Refém da forma como ela se projecta e projecta o que há-devir, Izzy não consegue prescindir do futuro que deveria ser o seu, em que todas as peças encaixariam no seu devido lugar (talvez daí o facto de ela aceitar o lado canalha do escritor, porque ele corresponde à pessoa por quem ela acha que deveria apaixonar-se). Ela não vê que já não é tempo para o enamoramento idílico, que fecha os olhos à artificialidade, uma artificialidade que está igualmente presente nos serões literários que ela tanto ama, como fica claro quando a poetisa despreza os novos eruditos, que se mudaram para Vermont, ao que a mulher sentada ao seu lado rapidamente contrapõe “eu mudei-me para Vermont”, sem perceber que cai no ridículo. A honestidade de Sam permite-lhe escapar a estes terrenos incertos em que Izzy se move, havendo um momento do filme em que esta honestidade se torna fulgente, numa troca de duas palavras com o patrão de Izzy: “Poetry? Pickles”.

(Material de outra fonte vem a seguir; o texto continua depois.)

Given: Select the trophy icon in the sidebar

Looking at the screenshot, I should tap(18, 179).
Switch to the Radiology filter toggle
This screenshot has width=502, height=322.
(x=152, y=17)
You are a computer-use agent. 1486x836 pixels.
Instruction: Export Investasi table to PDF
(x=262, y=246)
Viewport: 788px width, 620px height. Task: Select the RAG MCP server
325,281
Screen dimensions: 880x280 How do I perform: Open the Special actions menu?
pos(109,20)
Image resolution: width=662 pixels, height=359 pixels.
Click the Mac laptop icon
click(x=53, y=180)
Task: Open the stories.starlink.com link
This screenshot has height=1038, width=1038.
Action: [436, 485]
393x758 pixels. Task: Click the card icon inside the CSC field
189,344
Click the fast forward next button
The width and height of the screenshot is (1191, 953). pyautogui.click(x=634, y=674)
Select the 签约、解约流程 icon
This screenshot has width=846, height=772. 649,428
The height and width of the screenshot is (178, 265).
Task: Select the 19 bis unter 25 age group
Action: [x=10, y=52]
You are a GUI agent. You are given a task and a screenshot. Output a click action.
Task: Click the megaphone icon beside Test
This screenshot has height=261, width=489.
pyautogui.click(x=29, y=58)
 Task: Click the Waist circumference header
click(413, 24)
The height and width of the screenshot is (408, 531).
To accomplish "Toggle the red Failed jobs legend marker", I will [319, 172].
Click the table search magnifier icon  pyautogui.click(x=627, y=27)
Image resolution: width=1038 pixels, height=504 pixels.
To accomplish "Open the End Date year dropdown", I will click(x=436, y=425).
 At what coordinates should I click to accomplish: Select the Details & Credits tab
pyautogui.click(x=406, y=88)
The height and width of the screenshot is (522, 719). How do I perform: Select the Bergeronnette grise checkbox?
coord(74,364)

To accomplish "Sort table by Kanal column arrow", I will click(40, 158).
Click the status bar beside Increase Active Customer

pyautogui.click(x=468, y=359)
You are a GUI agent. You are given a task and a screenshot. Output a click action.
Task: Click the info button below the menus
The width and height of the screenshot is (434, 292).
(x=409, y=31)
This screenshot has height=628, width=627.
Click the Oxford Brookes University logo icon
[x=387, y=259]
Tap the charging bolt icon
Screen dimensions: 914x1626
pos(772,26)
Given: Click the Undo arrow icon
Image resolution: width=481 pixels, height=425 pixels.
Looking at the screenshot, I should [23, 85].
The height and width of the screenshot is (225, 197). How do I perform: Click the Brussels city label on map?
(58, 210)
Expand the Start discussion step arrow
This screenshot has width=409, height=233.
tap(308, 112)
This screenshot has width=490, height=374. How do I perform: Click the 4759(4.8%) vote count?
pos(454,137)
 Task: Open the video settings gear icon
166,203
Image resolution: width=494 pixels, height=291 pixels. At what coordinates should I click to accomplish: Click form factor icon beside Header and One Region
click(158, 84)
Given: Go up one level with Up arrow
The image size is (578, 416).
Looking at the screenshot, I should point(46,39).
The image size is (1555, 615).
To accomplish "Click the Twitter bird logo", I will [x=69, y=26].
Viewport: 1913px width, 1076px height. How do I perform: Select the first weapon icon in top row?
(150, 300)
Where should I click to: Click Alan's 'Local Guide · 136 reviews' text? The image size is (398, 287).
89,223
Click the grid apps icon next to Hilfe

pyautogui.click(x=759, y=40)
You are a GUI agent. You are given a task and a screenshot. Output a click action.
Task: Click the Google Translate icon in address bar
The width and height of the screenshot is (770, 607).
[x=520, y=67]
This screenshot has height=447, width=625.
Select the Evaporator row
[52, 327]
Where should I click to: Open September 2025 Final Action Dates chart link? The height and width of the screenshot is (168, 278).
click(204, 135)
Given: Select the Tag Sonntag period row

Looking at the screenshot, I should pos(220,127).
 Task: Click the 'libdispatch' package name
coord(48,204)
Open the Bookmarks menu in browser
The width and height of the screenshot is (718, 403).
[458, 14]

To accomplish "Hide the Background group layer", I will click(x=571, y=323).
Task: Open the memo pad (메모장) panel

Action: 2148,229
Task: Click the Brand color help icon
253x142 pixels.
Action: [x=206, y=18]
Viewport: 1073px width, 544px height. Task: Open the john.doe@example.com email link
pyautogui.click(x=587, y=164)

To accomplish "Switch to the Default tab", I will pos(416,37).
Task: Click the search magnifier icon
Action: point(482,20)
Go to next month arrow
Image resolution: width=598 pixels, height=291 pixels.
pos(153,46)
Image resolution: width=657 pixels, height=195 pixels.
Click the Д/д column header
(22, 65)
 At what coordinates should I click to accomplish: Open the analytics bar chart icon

As mulheres de Nova Iorque, ao contrário daquelas que moram no filme de Logan, que cobrem a pele de sol e de cor, escondem-se numa armadura de defesa pessoal – a armadura da mulher nova iorquina, o sobretudo amplo, quase masculino, a bolsa bem segura como uma arma, o par tailleur/sapatilhas (o mais famoso par dos anos 80). É o chapéu de Sam que é a oferta de uma feminilidade e que arranca Izzy do seu reduto seguro, provocando o comentário jocoso da colega de trabalho – “Oh, my God! It’s the return of Annie Hall!”.
Esconder o rosto leva a que, paradoxalmente, se crie a possibilidade de revelar o olhar, de potenciar o efeito de quem observa e de quem é observado, um efeito de que o cinema se serviu por diversas vezes, em filmes tão diversos quanto Now Voyager (A Estranha Passageira, 1942), Four Weddings and a Funeral (Quatro Casamentos E Um Funeral, 1994) ou Titanic (1997). Talvez questão de filtros, talvez questão de perceber o poder de cada história narrada por Sam, desde o amigo que atravessou Delancey Street para comprar um chapéu novo que mudou a sua vida, até às visitas constantes da Sra. Mandelbaum (Sylvia Miles) que, um dia, tira do seu monte de fotografias a fotografia de Izzy – “this one I’ll meet”, responde Sam. Izzy terá apenas de comparar a beleza pura destas histórias (e aquilo que existirá de precioso naquele caderno que Sam guarda no seu bolso) com a artificialidade das citações de Maes, que facilmente se adivinha terem já sido oferecidas aos ouvidos de outras mulheres. Izzy terá apenas de atravessar a sua Delancey Street e deixar que o futuro a fite no rosto. Poesia? Não, picles.